> Exercise materials:
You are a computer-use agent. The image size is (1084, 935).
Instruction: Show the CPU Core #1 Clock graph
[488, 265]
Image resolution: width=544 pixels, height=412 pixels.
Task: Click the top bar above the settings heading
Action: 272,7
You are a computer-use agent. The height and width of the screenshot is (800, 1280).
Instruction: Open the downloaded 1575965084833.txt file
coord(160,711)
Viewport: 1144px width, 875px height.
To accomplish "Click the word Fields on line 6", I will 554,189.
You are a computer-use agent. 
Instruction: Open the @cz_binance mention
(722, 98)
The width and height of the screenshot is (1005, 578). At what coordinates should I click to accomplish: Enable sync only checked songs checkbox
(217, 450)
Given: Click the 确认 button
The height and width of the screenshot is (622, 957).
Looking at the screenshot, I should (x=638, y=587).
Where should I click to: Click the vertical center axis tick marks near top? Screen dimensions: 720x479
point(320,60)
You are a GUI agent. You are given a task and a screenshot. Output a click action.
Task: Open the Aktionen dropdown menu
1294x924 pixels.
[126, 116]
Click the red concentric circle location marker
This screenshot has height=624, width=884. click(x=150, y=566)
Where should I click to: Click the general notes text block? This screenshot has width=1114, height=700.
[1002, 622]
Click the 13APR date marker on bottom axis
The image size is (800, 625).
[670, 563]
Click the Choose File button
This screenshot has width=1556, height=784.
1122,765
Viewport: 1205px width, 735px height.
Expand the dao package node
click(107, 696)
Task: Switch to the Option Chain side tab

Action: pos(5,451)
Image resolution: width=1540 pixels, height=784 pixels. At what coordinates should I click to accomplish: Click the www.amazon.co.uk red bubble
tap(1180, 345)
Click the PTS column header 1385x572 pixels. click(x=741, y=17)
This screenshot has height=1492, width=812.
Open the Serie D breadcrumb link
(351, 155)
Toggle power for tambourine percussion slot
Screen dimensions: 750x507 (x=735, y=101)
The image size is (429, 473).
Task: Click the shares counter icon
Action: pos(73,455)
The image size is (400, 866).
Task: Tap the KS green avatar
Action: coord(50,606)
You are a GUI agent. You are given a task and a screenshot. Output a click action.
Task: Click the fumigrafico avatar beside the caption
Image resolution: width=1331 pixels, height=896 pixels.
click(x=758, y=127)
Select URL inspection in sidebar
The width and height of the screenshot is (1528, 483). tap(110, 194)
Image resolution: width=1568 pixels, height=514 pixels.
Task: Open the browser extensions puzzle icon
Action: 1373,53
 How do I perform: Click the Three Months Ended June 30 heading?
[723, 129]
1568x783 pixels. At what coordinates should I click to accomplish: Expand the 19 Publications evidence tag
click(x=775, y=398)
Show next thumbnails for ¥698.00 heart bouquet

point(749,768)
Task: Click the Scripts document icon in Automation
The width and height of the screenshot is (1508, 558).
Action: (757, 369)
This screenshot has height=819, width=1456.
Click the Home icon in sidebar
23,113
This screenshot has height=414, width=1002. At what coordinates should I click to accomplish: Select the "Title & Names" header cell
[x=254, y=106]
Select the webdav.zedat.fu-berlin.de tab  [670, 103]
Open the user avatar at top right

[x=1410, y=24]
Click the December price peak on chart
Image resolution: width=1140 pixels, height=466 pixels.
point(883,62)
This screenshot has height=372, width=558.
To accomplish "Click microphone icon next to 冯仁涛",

> What is required: From the records above, tally every line that contains the string "Viewport"; the reply consists of that number alone.

> Answer section: 2